Publicado el día 24 de julio de 2015

Pensamiento lateral

     Insistía el gran filósofo Isaiah Berlin en que, simplificando y generalizando, nuestra tradición cultural de Occidente se fundamenta en el convencimiento de que todo problema tiene una única respuesta cierta y que cualquier solución diferente es una desviación viciada. Que el pensamiento lógico en el que nos apoyamos a la hora de entender lo que pasa, hablar de nuestras cosas o de interpretar lo que nos cuentan se basa en esa creencia. Que, como dice el chiste, dos y dos son cuatro y ya está. Aunque bien es verdad que hay otra historieta que narra que el maestro, harto ya de que Juanito insista una y otra vez en que 2x3 son ocho, acaba enfadado gritándole que, como mucho, siete, pero que ocho en ningún caso.
      Pero la broma cariñosa sobre la paciencia del maestro abre un camino teórico la mar de interesante sobre los modos lógicos de nuestras maneras de pensar y expresarnos. Porque nuestra mente tiene la capacidad de evitar el camino recto y abrir sendas complementarias de ponderación.
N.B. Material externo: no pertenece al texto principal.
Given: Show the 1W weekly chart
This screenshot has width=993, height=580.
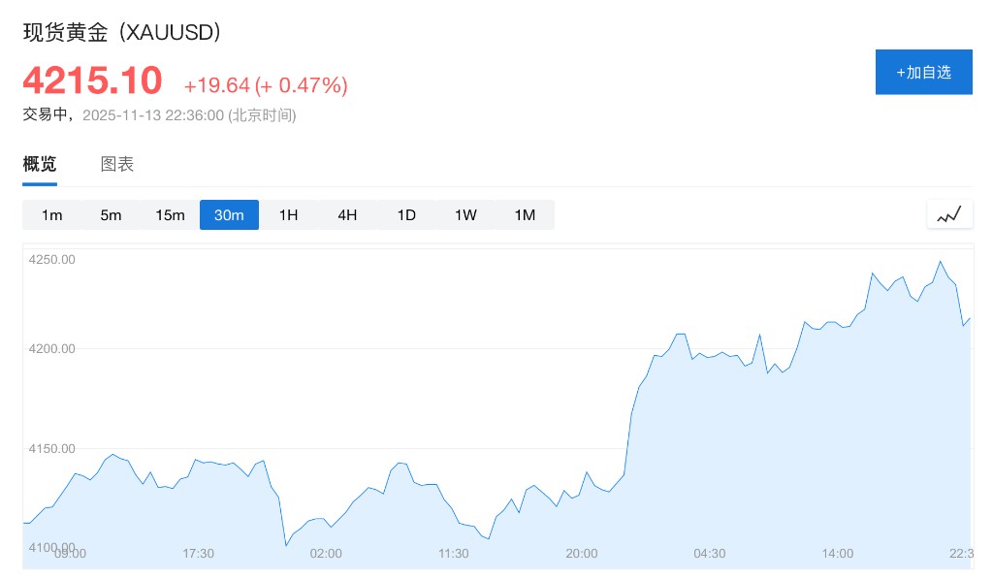Looking at the screenshot, I should [465, 214].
Es el caso de la silla, un objeto para sentarse pero que también sirve de escalera. Mediante lo que se llama el pensamiento lateral, la inteligencia desbroza rutas de una aparente sola respuesta y con innovación y creatividad abre insólitos horizontes de cálculo con respuestas ingeniosas y avispadas.
     Ejemplos de problemas que permiten una solución lateral los hay a montones. «Un hombre entra en un bar y le pide al camarero un vaso de agua. El barman se arrodilla buscando algo, saca un arma y le apunta. El hombre dice «gracias» y se va». La respuesta lateral es que el camarero se da cuenta de que su cliente le pide agua porque tiene hipo y decide cortárselo con un buen susto. Es este un sistema que utilizamos todos en algún momento, cuando, por ejemplo, hay que explicar o justificar algún desliz cometido. Pero son los personajes públicos los verdaderos expertos si se ven obligados a justificar lo injustificable. Un par de ejemplos: Florentino Pérez, presidente del R. Madrid, avala que Casillas se ha marchado del club “libre y voluntariamente”. O el gobierno asegura, al bajar el IRPF tan deprisa, que ni se le ha pasado por la cabeza, ¡faltaría más!, pensar en razones electorales. Una persona vive en un décimo piso, se tira por la ventana y no se mata. Simplemente porque lo ha hecho desde el primer piso. ¿Quién ha dicho que ha saltado desde su casa? Y así pues todos tan a gusto.